**Task:**
From the passage on carbon nanofiber anodes, extract word for word the span starting with "Recently, the number" and going on through "capacity [7, 8].".
** Start of Excerpt provided **
Recently, the number of carbon materials with different nanostructures has been explored as an anode for LIB like graphene [4], carbon nanotubes [5], carbon nanofibers [6], etc. Out of which carbon nanofibers attracted more attention due to its one-dimensional (1D) nature which provides favorable properties for electrochemical storage of Li⁺-ions in LIB. CNF provides good access for electrolyte due to enhanced surface-volume ratio and conductivity along the length. In high surface area, CNF provides shorter path for Li insertion, efficient 1D electron transport along length compared to powder materials which ultimately gives lower resistance and high capacity [7, 8].

Several methods have been employed for CNF synthesis like catalytic synthesis [9], electrospinning technique [10], chemical vapor deposition growth [11] and template-based methods [12]. Out of which the electrospinning technique is simple, versatile and cost effective. It can be used from laboratory level synthesis to industry level large-scale synthesis to prepare various CNFs and its composites. Electrospinning provides an advantage of synthesis of continuous CNFs with controllable morphology, porous CNFs, core-shell CNFs and metal loading into CNFs [13]. Diameter of CNFs produced from electrospinning technique varies from few nanometers to few hundred nanometers.
** End of Excerpt provided **
** Start of Dataset **
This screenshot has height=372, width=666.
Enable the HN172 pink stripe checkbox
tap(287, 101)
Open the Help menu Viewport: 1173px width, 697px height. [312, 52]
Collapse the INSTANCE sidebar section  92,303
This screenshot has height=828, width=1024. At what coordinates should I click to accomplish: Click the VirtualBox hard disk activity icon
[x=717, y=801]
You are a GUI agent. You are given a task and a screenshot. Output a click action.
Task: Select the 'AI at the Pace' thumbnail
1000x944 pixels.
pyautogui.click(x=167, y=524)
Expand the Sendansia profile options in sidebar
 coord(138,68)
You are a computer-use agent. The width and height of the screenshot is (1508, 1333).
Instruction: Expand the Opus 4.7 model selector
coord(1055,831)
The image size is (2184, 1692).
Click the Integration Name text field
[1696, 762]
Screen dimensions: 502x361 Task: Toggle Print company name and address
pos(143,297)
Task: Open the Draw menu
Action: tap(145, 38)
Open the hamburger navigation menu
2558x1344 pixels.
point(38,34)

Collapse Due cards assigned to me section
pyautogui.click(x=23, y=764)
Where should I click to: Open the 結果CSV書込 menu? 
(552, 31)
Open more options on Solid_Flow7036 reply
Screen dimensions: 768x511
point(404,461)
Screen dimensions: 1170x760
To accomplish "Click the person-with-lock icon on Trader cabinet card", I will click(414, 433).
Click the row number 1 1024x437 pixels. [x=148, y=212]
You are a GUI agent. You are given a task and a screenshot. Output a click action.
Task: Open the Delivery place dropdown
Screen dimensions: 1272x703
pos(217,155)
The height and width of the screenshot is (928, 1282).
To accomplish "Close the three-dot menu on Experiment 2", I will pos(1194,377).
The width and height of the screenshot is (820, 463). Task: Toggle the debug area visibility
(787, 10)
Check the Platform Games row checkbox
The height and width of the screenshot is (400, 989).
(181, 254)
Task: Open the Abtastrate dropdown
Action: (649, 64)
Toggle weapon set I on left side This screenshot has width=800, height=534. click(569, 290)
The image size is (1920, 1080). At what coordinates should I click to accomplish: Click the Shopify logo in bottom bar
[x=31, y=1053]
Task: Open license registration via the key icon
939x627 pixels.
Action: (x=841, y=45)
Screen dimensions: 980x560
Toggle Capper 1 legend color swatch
** End of Dataset **
**Task output:**
Recently, the number of carbon materials with different nanostructures has been explored as an anode for LIB like graphene [4], carbon nanotubes [5], carbon nanofibers [6], etc. Out of which carbon nanofibers attracted more attention due to its one-dimensional (1D) nature which provides favorable properties for electrochemical storage of Li⁺-ions in LIB. CNF provides good access for electrolyte due to enhanced surface-volume ratio and conductivity along the length. In high surface area, CNF provides shorter path for Li insertion, efficient 1D electron transport along length compared to powder materials which ultimately gives lower resistance and high capacity [7, 8].